If you've already got the impression that I'm a prick. I'll leave this matter on that note confirming the image.
My impressions are irrelevant; all that matters is how you interact with others.
I may be too touchy about the behaviour you seemed to exhibit, because it has been a big part of why I've left many Q&A sites. There, many of those who have "high score" ("reputation") ignore any errors they made as long as it does not impact their "reputation"; and when it does, they simply delete the answer.
The reason this is utterly despicable to me is how often it ends up misleading those looking for help. It is an understandable human error, but when those trying to learn are involved, it is a very serious problem that undermines everyone elses good-faith efforts, muddying everything into a mess.
The thing I keep repeating here and elsewhere, is that ones opinions do not matter, but the things – facts, observations, thoughts, and even beliefs – behind those opinions are interesting, because unlike opinions, they can be evaluated for relevance and applicability to the situation, problem, or question at hand.
In this thread, I've been on both sides.
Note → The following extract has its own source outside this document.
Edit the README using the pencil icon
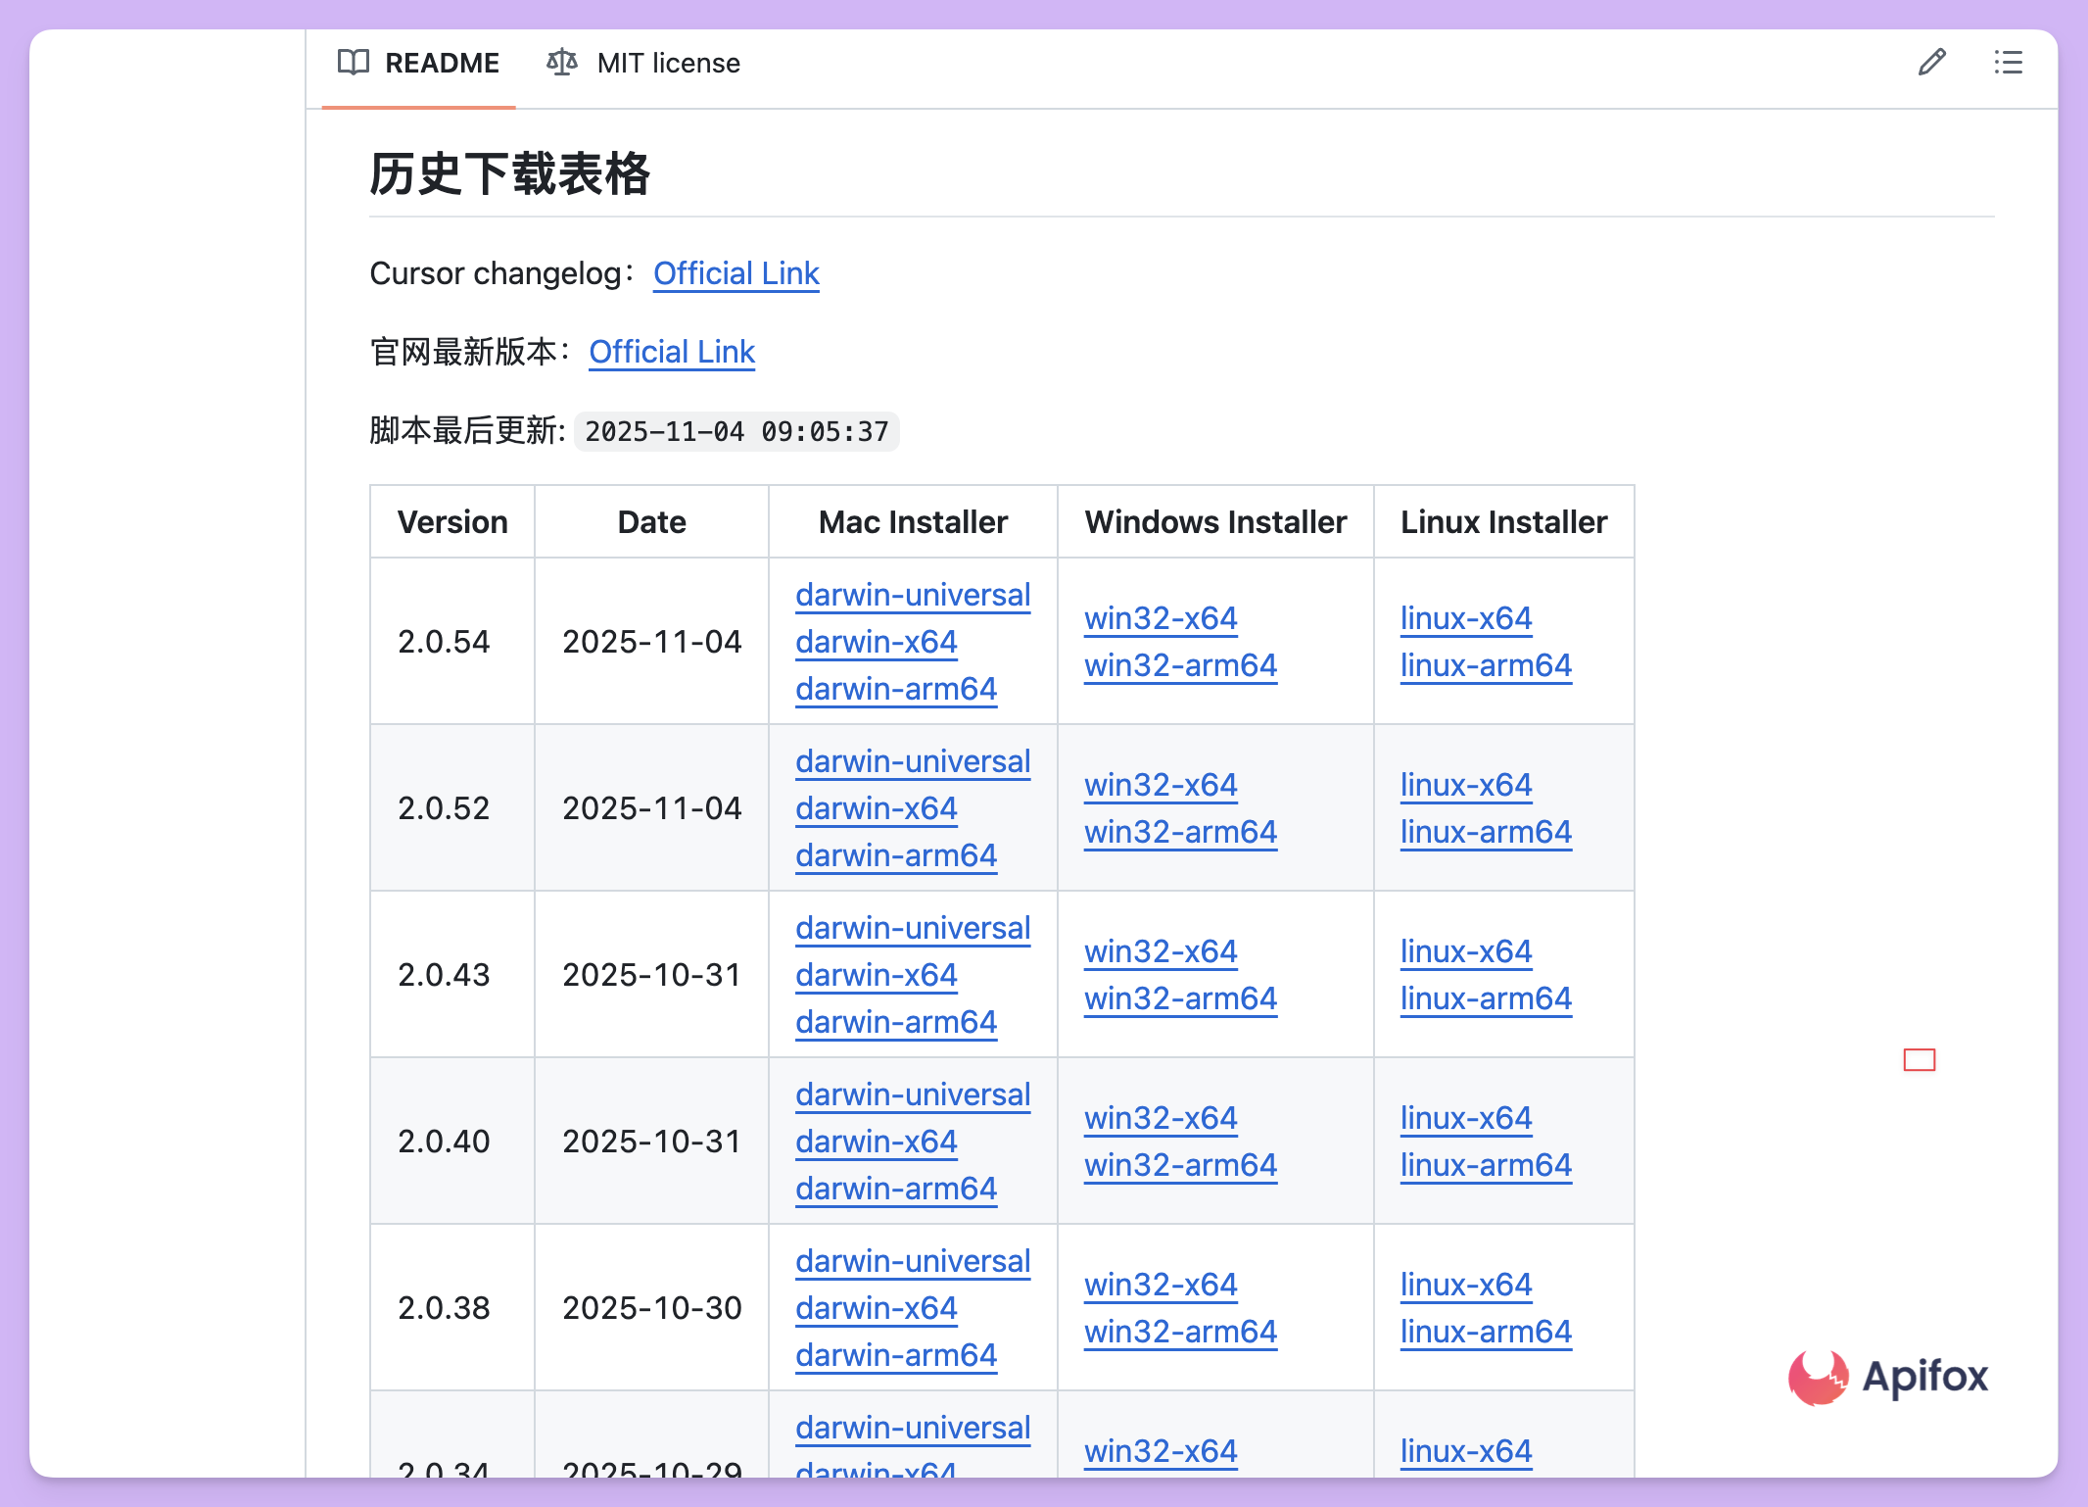The image size is (2088, 1507). click(x=1930, y=63)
I do use Python, especially when implementing UIs (Python3 + Qt5, currently), because it gives me a perfect demarcation line between things that all end-users, even nontechnical users, should feel free to play with and modify (this being the UI), while putting any actually important secret sauce in a binary dynamic library. I myself am more of a systems programmer, with C being my currently preferred language, but I can develop software in about a dozen languages, and have done some embedded development too (including freestanding C/C++).
So, I'm not your opponent, just another member here who wants to point out some things that
you should find useful.
I could say I will not form any kind of impression of you until I see how this pans out, really, because everyone makes errors, and what matters is how they behave when one is pointed out to them.
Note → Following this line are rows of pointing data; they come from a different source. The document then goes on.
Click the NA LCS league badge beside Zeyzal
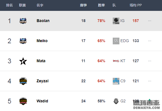Screen dimensions: 162x111 tap(23, 81)
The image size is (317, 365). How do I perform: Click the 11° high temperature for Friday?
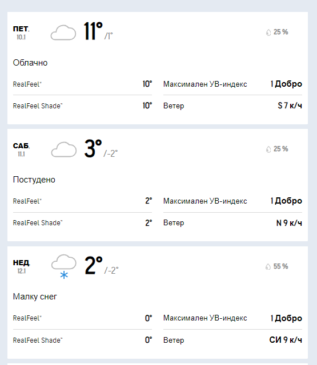point(93,31)
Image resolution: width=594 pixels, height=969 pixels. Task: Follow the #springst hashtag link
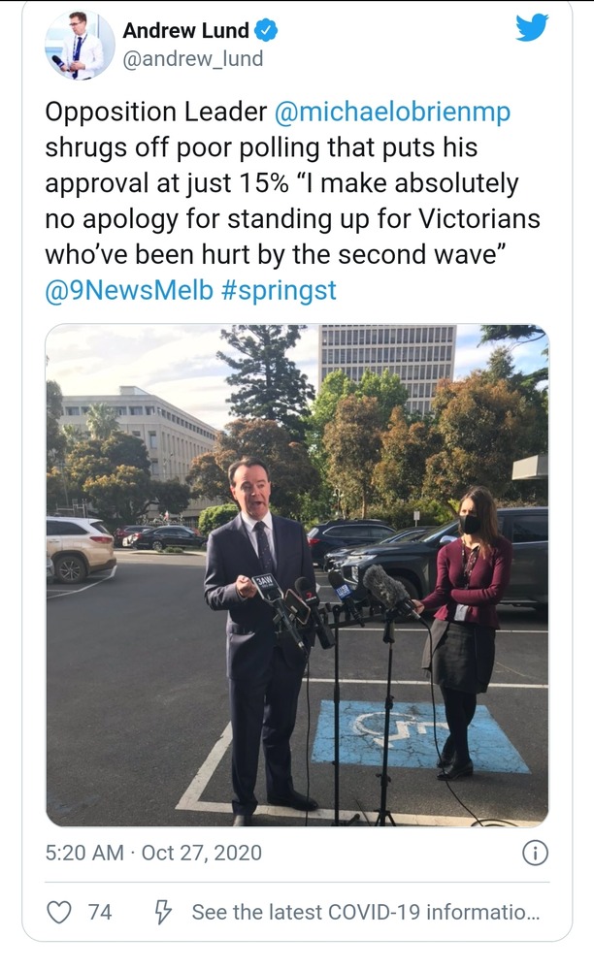[x=279, y=290]
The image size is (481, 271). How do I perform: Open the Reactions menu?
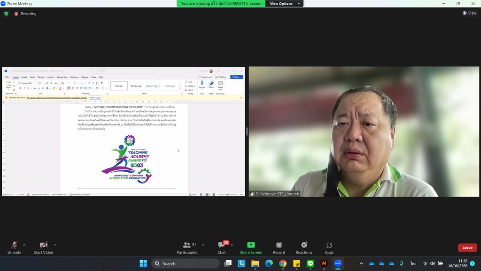pos(304,245)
Your earlier posts, like #850, were on point, but the post where you tried to be funny and modified what MikeK wrote fell flat. Sometimes it works, sometimes it doesn't. I've done it myself, I believe, although I do think only to agree/emphasize, not to invert like you did; the inversion is easy to perceive as quite hostile. When things fall flat, the correct –– as in works with humans, not as in "politically correct" –– response is "oops, that fell flat. Sorry, I was trying to be funny" or something to that effect, not to try and paint the target as someone who "ratted off to mommy".
This is the core of my point to you. It is just that one of my own flaws is excessive verbosity. (It is not an affectation; I'm working to cut the excesses down.)
Basically, I'm saying you're digging yourself deeper into a hole for no sensible reason. Or just to shield your own emotions or mental picture of yourself (as in, "what I wrote
was funny, you guys are just ganging up on me because you've no sense of humor"). I'm not ragging on you here, I am telling you what every one of us does, unless we train ourselves or consciously do otherwise; and we must, if we want to interact effectively, without censoring ourselves like we were walking on eggshells all the time. We are social animals, after all. Remember, your facial expressions or other cues are not transmitted in written text, so it is unreasonable to assume others will read what you write the same way. When that happens, you correct the error, and move on.